◆ Task objective
Find every line in the records below that holds the word "computer", and copy each one.

◆ Supplied records
==================================================
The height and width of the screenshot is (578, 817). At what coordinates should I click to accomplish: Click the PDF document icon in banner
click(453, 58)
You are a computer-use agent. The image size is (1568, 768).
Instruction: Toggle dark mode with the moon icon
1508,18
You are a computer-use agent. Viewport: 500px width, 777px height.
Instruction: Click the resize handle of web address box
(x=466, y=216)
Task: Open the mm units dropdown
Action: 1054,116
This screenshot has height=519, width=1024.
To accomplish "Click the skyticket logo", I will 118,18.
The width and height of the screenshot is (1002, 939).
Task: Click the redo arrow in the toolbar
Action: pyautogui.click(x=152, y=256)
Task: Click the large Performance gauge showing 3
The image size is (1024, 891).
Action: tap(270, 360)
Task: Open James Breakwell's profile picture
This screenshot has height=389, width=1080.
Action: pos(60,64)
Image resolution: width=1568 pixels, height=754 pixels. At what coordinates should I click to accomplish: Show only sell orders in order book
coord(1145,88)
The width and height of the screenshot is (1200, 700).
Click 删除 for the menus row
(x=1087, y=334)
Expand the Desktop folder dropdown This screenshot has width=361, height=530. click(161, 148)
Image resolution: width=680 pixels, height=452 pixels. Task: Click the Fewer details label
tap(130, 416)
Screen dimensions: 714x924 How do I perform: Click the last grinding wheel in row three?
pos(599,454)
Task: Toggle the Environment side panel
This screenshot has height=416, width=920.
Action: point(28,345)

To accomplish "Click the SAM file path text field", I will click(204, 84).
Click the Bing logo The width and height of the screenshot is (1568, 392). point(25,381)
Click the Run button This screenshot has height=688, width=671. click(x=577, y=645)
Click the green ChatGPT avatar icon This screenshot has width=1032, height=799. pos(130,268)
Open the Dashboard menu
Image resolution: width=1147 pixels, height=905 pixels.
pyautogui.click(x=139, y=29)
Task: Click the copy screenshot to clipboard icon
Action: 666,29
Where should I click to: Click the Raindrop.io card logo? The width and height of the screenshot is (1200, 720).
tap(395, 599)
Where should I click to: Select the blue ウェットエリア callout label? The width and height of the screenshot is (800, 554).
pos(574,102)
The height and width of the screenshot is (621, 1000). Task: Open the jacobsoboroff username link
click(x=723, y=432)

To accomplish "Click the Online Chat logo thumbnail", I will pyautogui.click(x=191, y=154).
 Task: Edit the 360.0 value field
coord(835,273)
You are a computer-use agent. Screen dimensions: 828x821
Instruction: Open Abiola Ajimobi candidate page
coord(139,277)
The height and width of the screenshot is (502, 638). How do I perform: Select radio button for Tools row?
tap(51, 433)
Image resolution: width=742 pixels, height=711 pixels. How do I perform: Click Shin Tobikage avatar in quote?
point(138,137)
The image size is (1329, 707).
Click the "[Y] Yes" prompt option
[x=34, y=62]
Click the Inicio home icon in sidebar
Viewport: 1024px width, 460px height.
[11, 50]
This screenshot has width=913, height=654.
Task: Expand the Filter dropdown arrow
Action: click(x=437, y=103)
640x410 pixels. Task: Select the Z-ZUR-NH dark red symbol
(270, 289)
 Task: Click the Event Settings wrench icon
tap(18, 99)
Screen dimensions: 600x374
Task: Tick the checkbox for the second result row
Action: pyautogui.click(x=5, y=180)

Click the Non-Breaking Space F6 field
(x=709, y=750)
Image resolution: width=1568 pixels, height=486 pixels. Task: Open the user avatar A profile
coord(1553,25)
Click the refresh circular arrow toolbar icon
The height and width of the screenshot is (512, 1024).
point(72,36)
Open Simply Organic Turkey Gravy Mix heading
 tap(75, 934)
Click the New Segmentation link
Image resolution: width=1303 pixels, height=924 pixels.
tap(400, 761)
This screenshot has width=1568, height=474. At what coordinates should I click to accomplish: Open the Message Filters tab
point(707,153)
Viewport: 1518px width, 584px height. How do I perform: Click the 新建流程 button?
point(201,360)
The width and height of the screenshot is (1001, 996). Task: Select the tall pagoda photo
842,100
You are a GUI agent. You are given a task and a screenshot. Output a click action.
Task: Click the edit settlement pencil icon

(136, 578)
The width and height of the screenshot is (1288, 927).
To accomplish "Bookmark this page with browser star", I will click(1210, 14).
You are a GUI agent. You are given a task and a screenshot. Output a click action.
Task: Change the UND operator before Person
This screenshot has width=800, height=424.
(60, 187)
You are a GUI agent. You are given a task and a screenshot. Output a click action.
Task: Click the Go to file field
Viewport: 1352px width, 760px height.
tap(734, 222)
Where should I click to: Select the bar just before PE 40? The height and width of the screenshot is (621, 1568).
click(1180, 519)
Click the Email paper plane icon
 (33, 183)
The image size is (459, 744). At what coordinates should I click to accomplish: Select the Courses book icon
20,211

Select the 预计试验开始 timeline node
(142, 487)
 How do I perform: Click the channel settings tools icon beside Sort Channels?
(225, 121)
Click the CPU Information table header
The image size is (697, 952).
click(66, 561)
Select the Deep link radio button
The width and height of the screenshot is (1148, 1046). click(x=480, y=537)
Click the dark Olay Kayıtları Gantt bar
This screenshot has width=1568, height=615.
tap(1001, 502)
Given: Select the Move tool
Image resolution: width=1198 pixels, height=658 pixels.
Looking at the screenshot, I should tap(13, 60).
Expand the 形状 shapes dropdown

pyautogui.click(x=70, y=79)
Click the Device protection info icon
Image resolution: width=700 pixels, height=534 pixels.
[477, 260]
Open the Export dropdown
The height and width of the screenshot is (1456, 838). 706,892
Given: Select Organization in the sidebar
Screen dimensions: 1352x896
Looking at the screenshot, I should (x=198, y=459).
==================================================
◆ Expected answer
You are a computer-use agent. The image size is (1568, 768).
You are a computer-use agent. Viewport: 500px width, 777px height.
You are a computer-use agent. Screen dimensions: 828x821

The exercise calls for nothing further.